Anti-gunners in New York State lost no time in continuing their assault on gun rights.
“Elected officials throughout New York State should be warned by the voters’ resounding repudiation of Senator Alphonse D’Amato, who remained in the grip of National Rifle Association extremists to the bitter end,” wrote Nancy Regaldo of New Yorkers Against Gun Violence in THE NEW YORK TIMES for November 10.
“Mr. D’Amato voted against the Brady Bill, which sought to prevent convicted criminals from buying guns; he voted against the assault-gun ban, against trigger locks and against protecting doctors and patients at health care clinics. Now New Yorkers have voted against him and for Charles E. Schumer, who led the way on all these bills.
“The N.R.A. must not retain its stranglehold over Albany (the State Capital). An overwhelming majority of the state’s voters wants sensible laws to reduce gun violence. The voters want legislation requiring gun owners to lock up their weapons. They want Gov.
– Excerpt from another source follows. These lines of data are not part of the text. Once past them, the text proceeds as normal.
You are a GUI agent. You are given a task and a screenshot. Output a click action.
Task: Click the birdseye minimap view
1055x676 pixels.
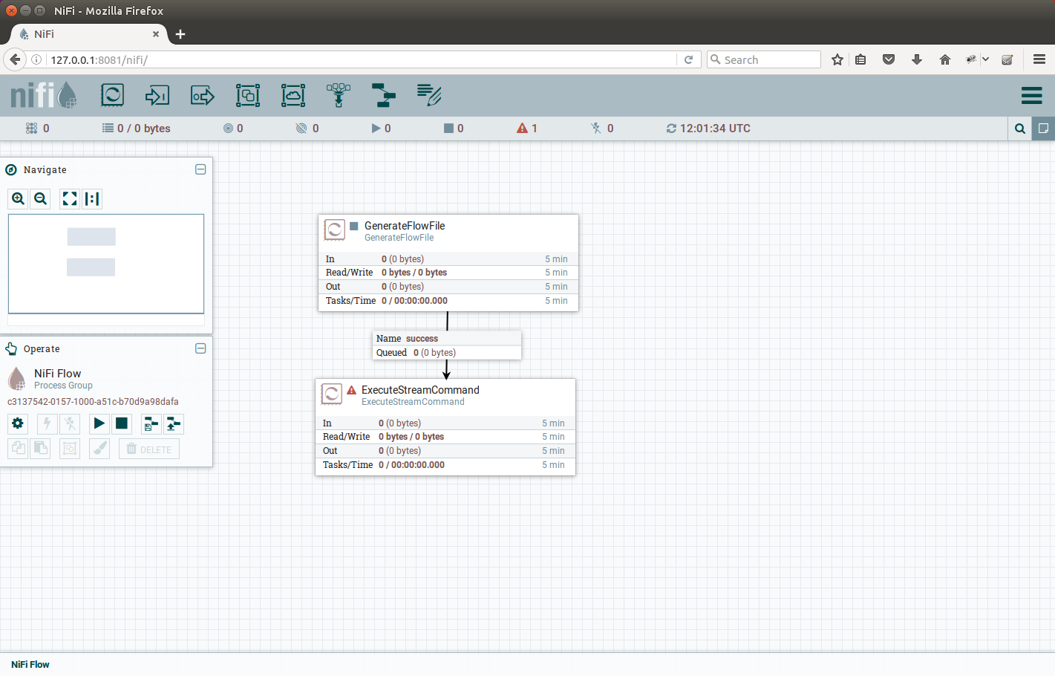click(106, 264)
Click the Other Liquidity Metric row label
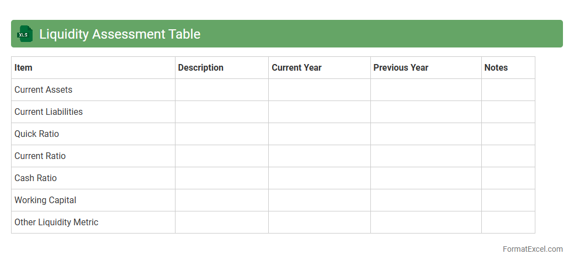Image resolution: width=574 pixels, height=265 pixels. tap(56, 222)
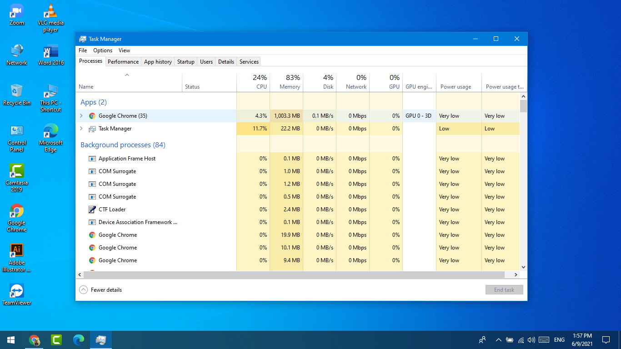Launch Camtasia from the taskbar

(56, 339)
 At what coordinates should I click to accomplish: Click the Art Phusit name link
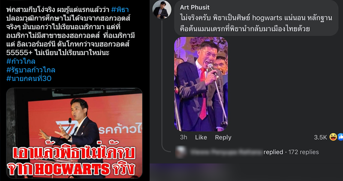click(x=195, y=7)
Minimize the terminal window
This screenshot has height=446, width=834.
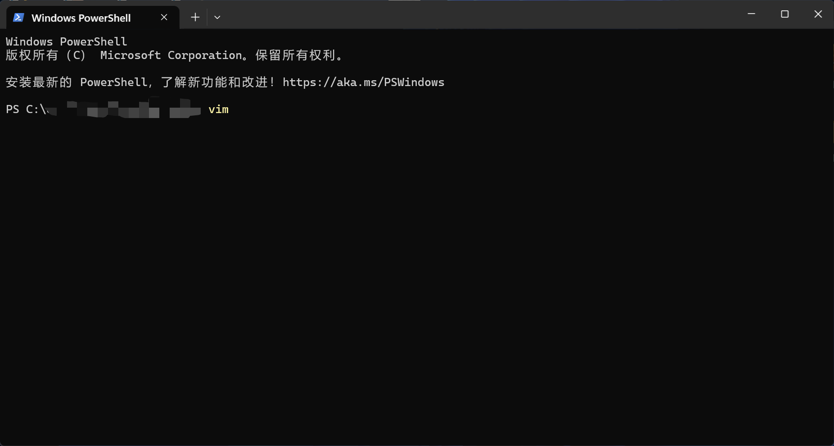(751, 14)
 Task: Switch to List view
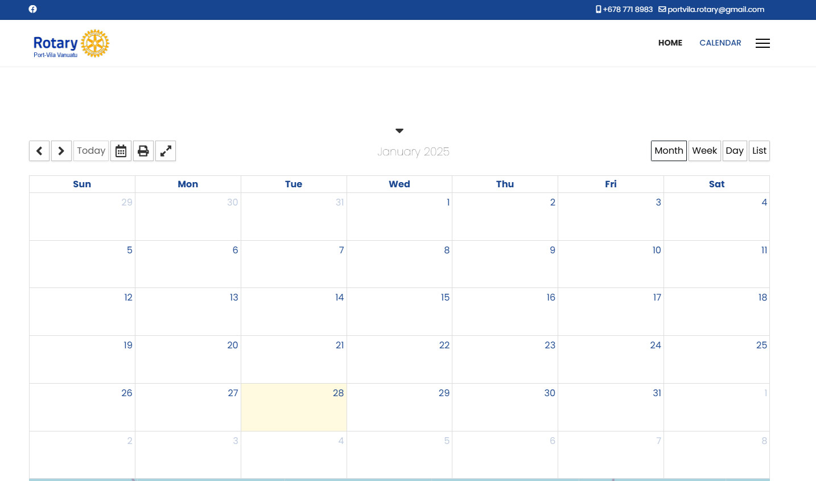coord(759,151)
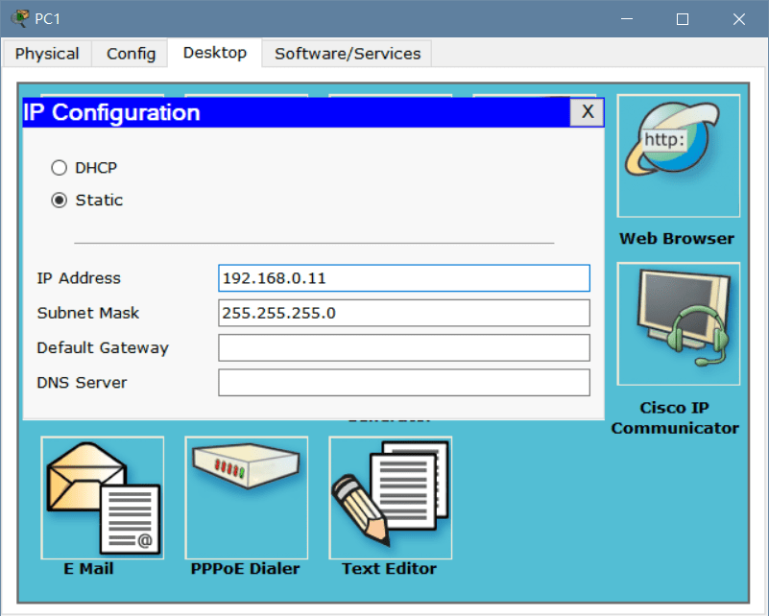Screen dimensions: 769x616
Task: Launch Cisco IP Communicator
Action: [x=678, y=324]
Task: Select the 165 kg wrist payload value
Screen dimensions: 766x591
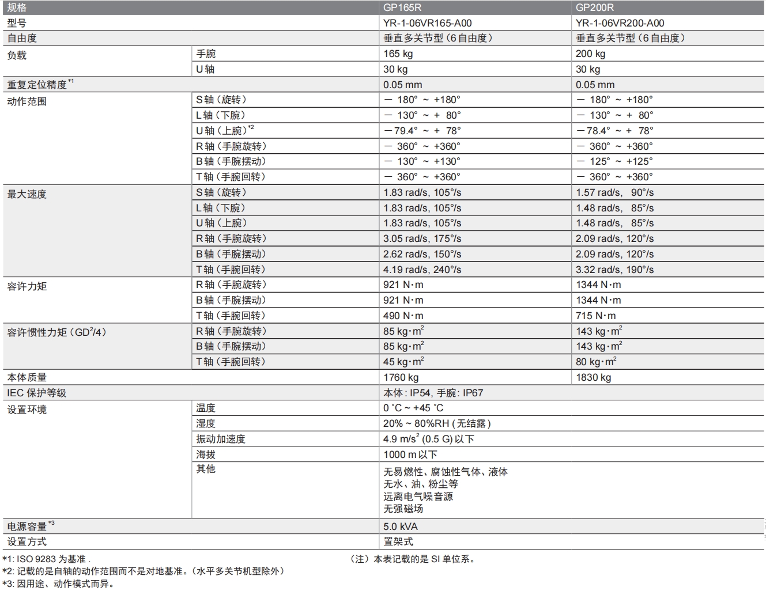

George E. Pataki to sign the bill passed by the Legislature that raises penalties on illegal gun trafficking.”
In New Orleans, Louisiana, Mayor Marc H. Morial filed a first-of-its-kind lawsuit October 30 against leading gun companies and trade groups, saying they should be held financially responsible for the cost of handgun violence.
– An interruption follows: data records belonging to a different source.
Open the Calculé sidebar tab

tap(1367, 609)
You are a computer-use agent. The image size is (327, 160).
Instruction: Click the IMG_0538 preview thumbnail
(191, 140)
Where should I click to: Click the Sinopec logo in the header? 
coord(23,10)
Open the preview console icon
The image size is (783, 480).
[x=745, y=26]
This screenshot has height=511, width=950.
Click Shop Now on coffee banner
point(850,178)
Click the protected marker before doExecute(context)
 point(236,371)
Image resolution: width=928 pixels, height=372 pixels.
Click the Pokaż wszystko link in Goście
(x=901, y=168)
The suit was designed to entangle gun manufacturers in the same sort of litigation that has cost the tobacco industry billions of dollars and forced tobacco companies into battle in courtrooms across the country, reported THE WASHINGTON POST. Although the suit was brought in the city’s name, it was backed by anti-gun activists and prepared by some of the same lawyers who attacked the tobacco companies.
Declaring that the gun industry’s “day of atonement” has arrived, Morial and others called for other city and state governments across the country to follow New Orleans’ lead in taking to court the manufacturers of handguns.
“Guns must now become the next tobacco,” said Dennis Henigan, a lawyer in the case who works for the Center to Prevent Handgun Violence.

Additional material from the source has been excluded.